He felt the spark was in him. He’s a former educator and on the co-op board, and it just struck him to get involved. I mentioned a lot of Democrats have run as Republicans just as Republicans have run as Democrats in an area that is run by just one party. I asked why he didn’t do that. He said his aunt used to tell him stories about President Truman and others and he’s clung to those conversations and memories. He’s a pro-life, pro-gun Democrat, he said. He wants a chance to serve, and if voters don’t like him, they can vote him out in two years.
Tim Taylor, the Republican, pulled off an upset in the primary. The race is a little close, but Betteridge knows it’s an uphill battle.
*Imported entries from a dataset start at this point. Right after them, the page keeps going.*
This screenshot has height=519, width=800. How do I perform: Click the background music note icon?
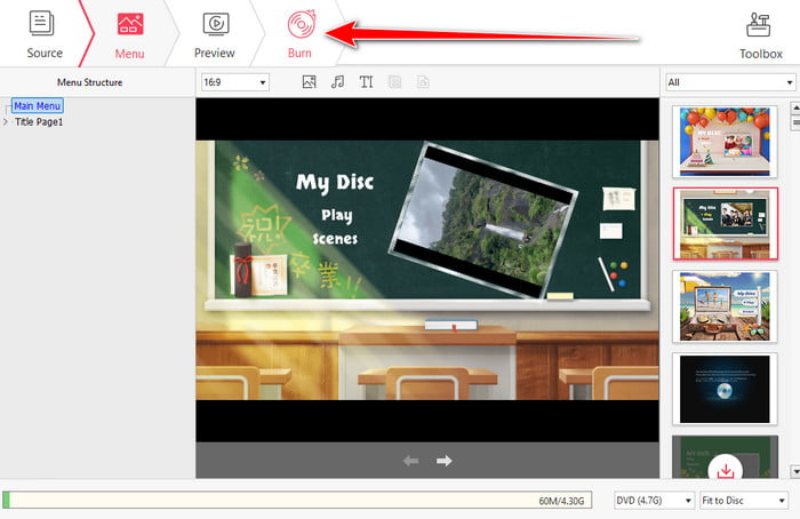coord(338,82)
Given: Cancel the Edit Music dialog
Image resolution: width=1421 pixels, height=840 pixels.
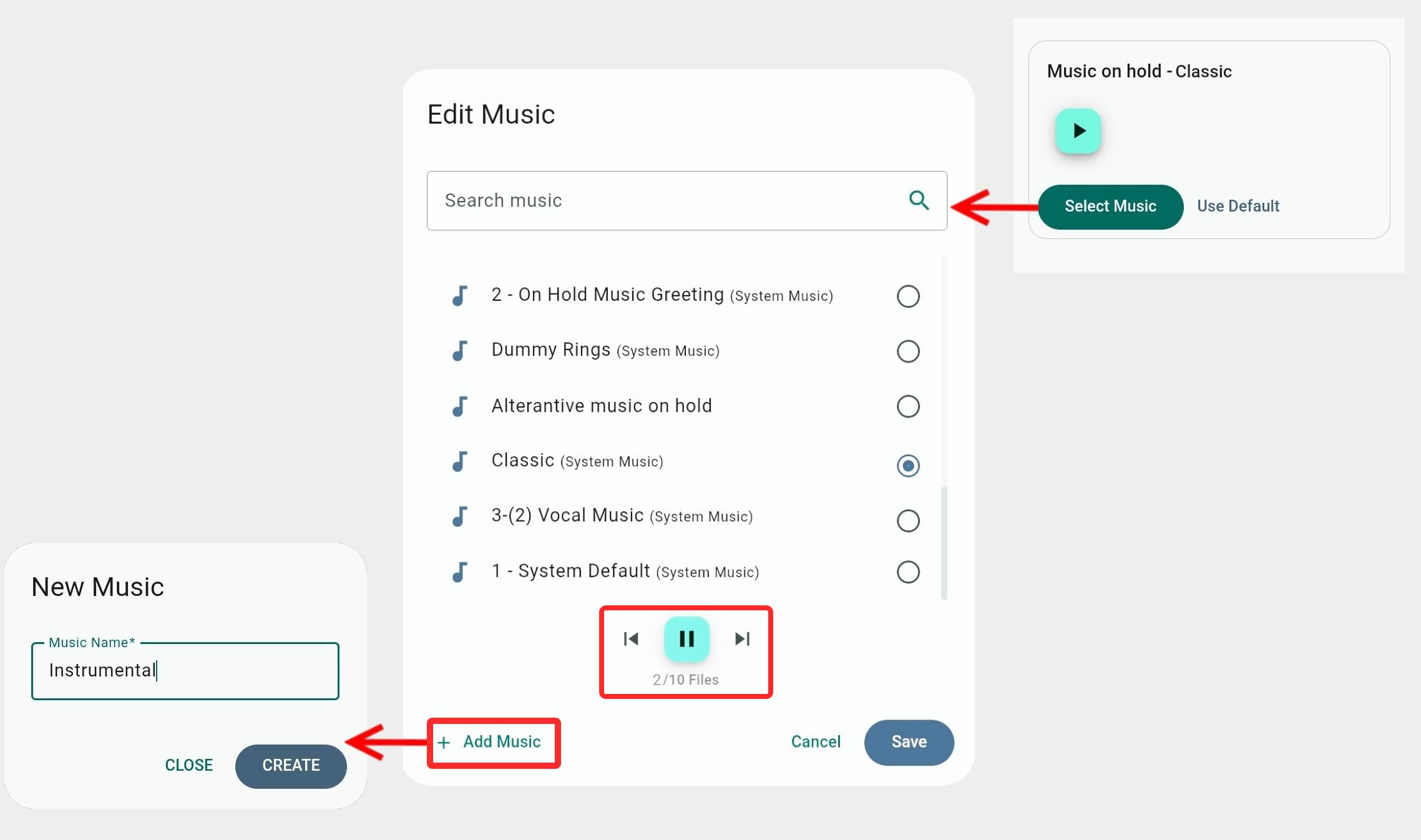Looking at the screenshot, I should point(816,742).
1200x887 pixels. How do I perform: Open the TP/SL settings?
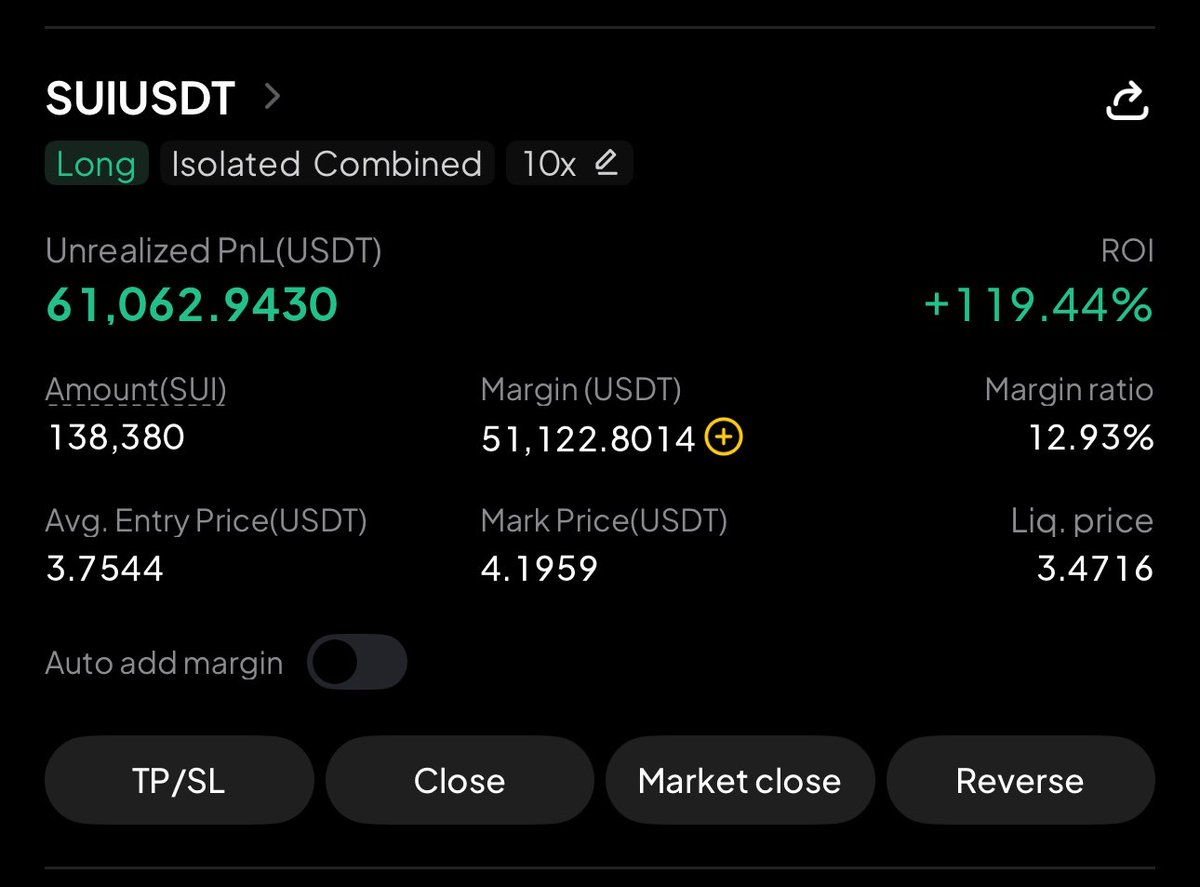pos(179,780)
It’s interesting to talk to a guy who is waving the Democrat’s banner in a rural area where it’s generally not as popular.
Saturday, October 31 — 3 days until election
10 a.m. | Scott Faughn with Republican bus tour at Arrowhead Building Supply in St. Peters
Mike Deering of the Cattleman’s Association came out of the gate firing. Like most Republican events, this one started out with a pledge, prayer, and anthem. About 500 people were packed in the side parking lot.
Deering talked about the size of the crowd and said it was a mockery of the mainstream media. He made fun of the Post-Dispatch reporter who didn’t understand why Parson wore gloves earlier in the week when it was cold outside. He said most of the media locks common sense — and some people wonder why I’m so thrilled and eager to be put in a different light from them.
Deering introduced Eric Schmitt who had a law and order message, including a McCloskey shoutout. Then he talked about the lack of enthusiasm for Joe Biden and said he saw more signs for firewood in Missouri than Biden. Everybody liked that.
Schmitt filled the entire state. He looks like he’s meant for a campaign speech. And whether it’s two or four years from now, he’ll be giving another one.
By this point, Jay Ashcroft has lost his voice. Mike Kehoe was introduced as the personification of the American dream. Deering discussed how he started work at 15, was one of six kids to a single mother, and became the youngest owner of a Ford dealership in the country. That’s a story this #F150CampaignTour had to note.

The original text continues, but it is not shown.